◆ **Activity**: Provide only the number of lines in the data below that contain the word "agent".

(Saved data entries)
┌──
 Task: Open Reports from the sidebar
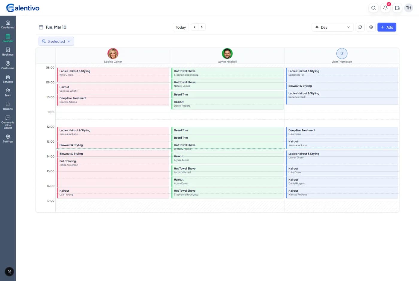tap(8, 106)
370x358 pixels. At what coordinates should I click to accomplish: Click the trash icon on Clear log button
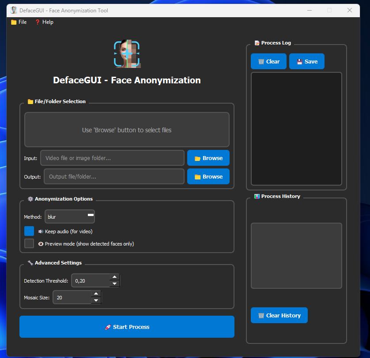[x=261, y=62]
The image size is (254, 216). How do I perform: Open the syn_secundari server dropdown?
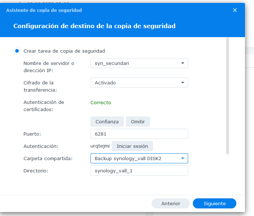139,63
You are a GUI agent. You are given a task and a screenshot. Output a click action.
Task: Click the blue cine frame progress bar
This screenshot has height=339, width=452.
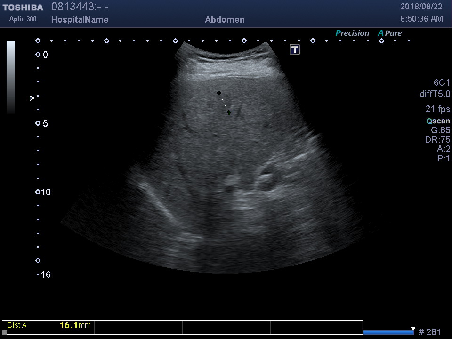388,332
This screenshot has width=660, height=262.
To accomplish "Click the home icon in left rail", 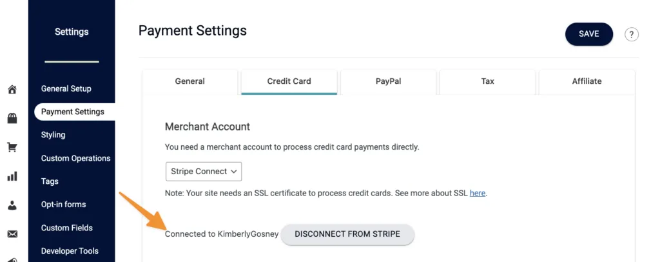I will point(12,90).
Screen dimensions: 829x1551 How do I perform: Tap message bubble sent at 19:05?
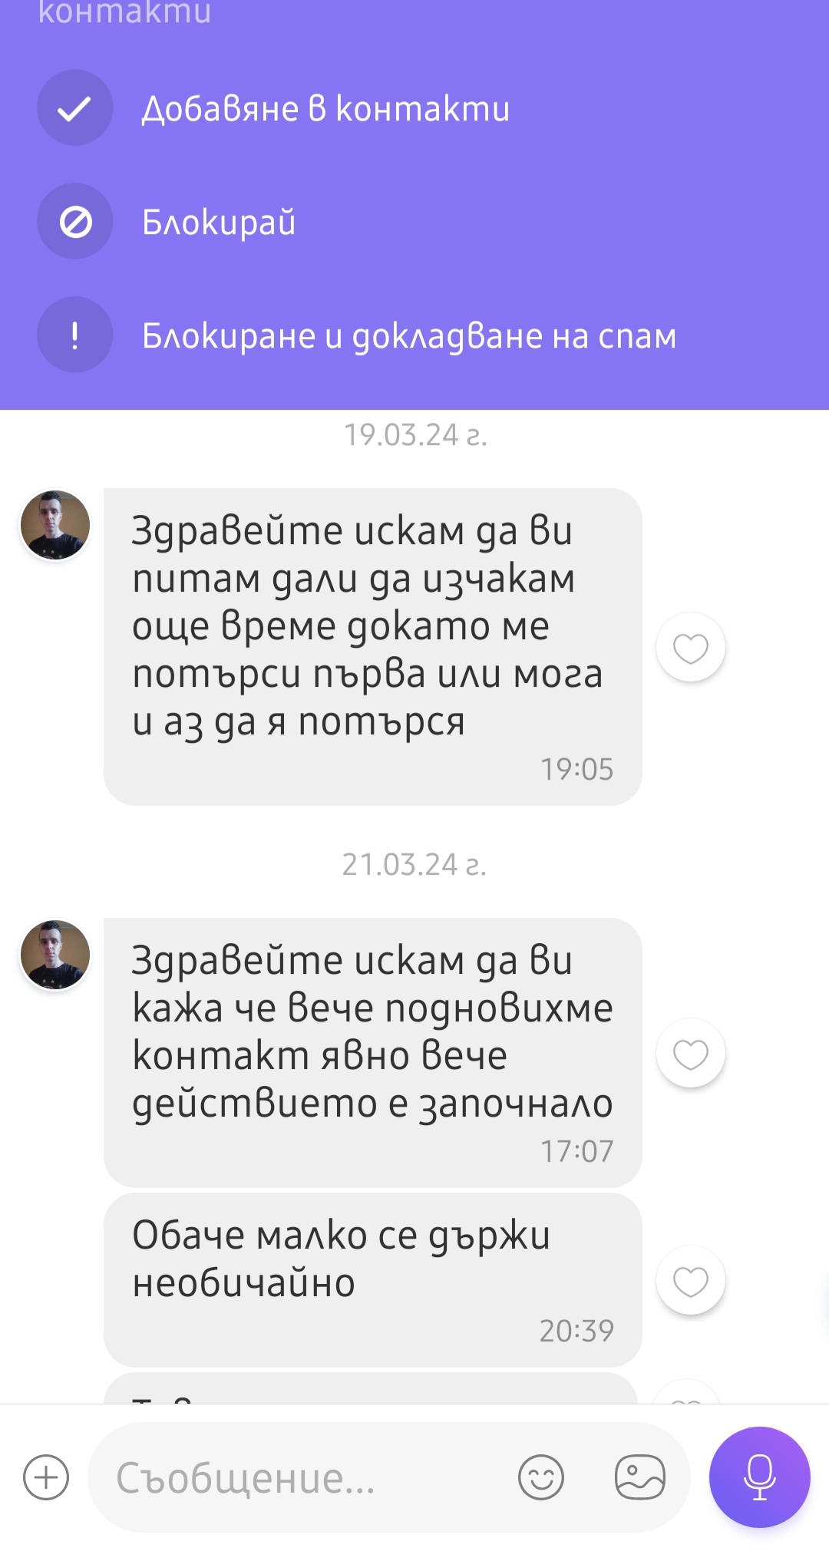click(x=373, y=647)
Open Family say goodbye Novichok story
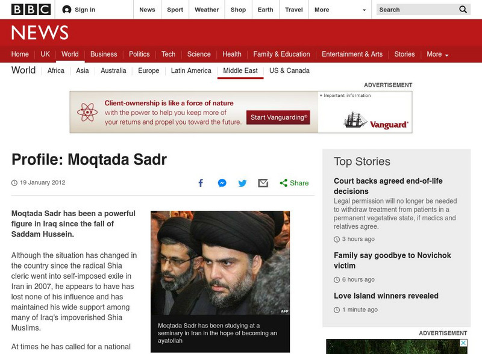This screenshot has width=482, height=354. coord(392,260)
└──
┌──
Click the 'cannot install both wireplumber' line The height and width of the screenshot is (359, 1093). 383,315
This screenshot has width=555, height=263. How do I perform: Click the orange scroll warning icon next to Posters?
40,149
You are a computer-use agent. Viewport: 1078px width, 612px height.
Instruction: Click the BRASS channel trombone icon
└──
◆ **Response area**: 2